Change "Identify" to "Locate" in the entries from the start of the records through the line containing "(695, 292).", inclusive, and reproduce those lines with nothing else altered. Leave the pictures out of your answer.

### DATA FOR THIS TASK

-=-=-

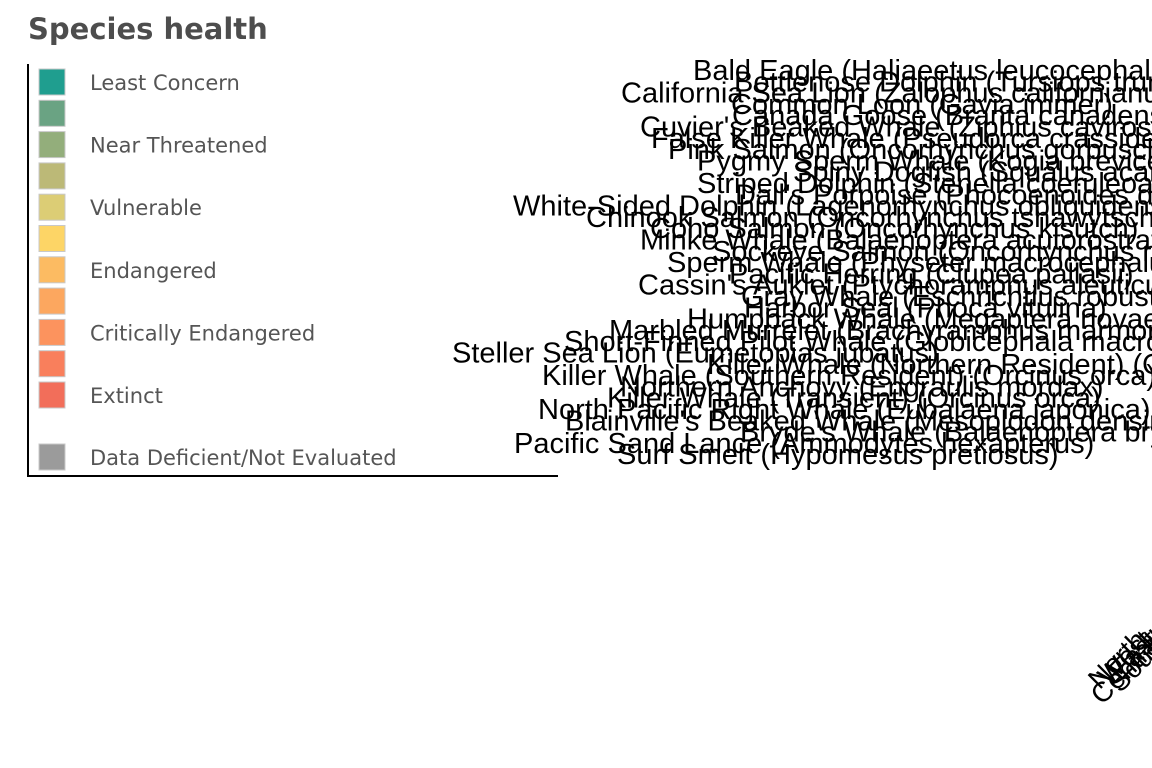 Image resolution: width=1152 pixels, height=768 pixels. I want to click on y-tick-label: Sockeye Salmon (Oncorhynchus nerka), so click(932, 252).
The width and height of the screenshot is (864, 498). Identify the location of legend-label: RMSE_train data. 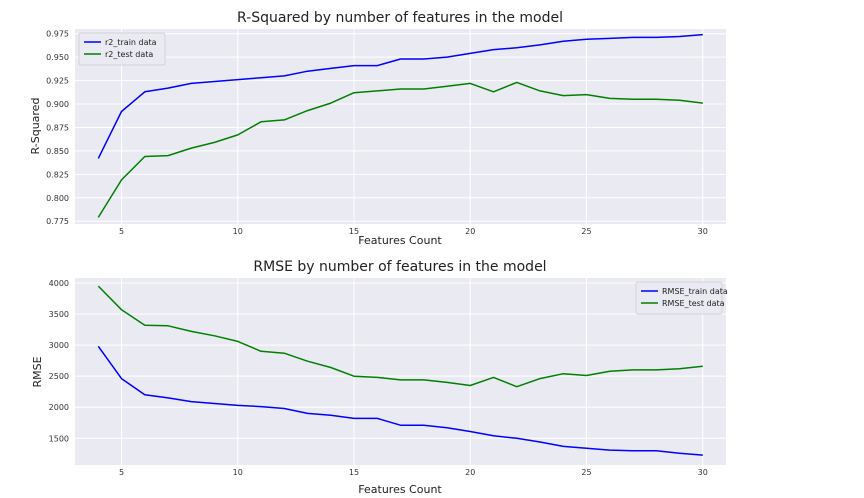
(695, 292).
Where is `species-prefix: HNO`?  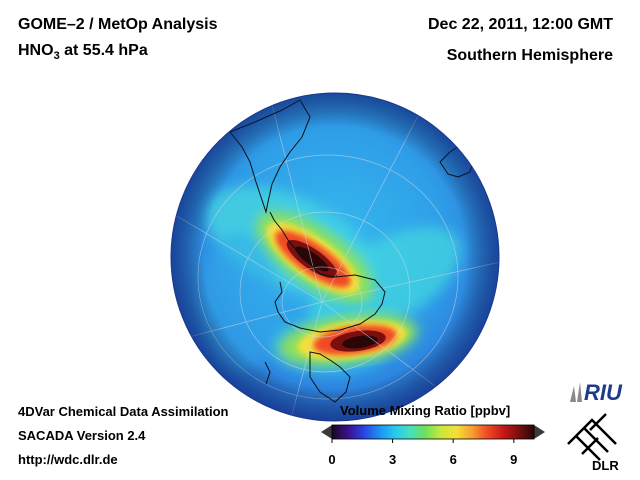 species-prefix: HNO is located at coordinates (36, 50).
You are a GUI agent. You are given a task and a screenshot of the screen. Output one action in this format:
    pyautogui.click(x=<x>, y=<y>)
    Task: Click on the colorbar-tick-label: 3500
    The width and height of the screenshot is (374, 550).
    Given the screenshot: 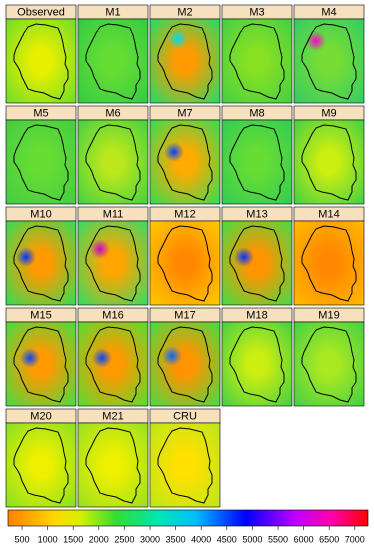 What is the action you would take?
    pyautogui.click(x=176, y=539)
    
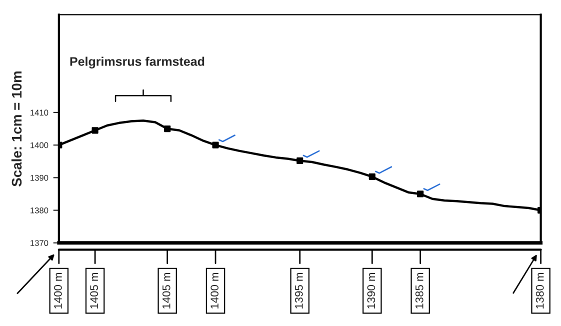  What do you see at coordinates (137, 62) in the screenshot?
I see `annotation: Pelgrimsrus farmstead` at bounding box center [137, 62].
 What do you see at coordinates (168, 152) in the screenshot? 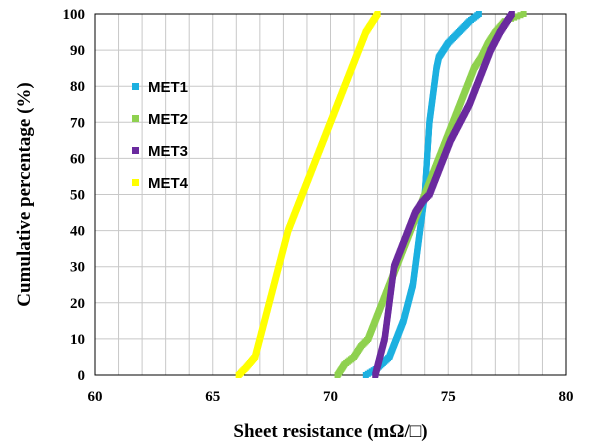
I see `legend-label: MET3` at bounding box center [168, 152].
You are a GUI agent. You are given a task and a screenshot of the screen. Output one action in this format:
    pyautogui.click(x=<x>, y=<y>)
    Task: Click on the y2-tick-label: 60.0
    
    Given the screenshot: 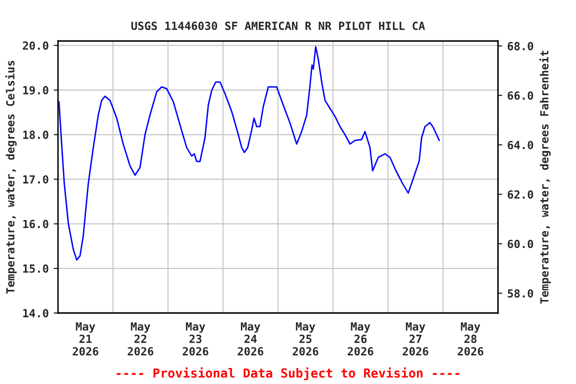 What is the action you would take?
    pyautogui.click(x=521, y=244)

-=-=-

### ANSWER BOX
 Image resolution: width=1152 pixels, height=768 pixels. I want to click on y-tick-label: Sockeye Salmon (Oncorhynchus nerka), so click(932, 252).
The width and height of the screenshot is (864, 498). Locate the location of legend-label: RMSE_train data. 
(695, 292).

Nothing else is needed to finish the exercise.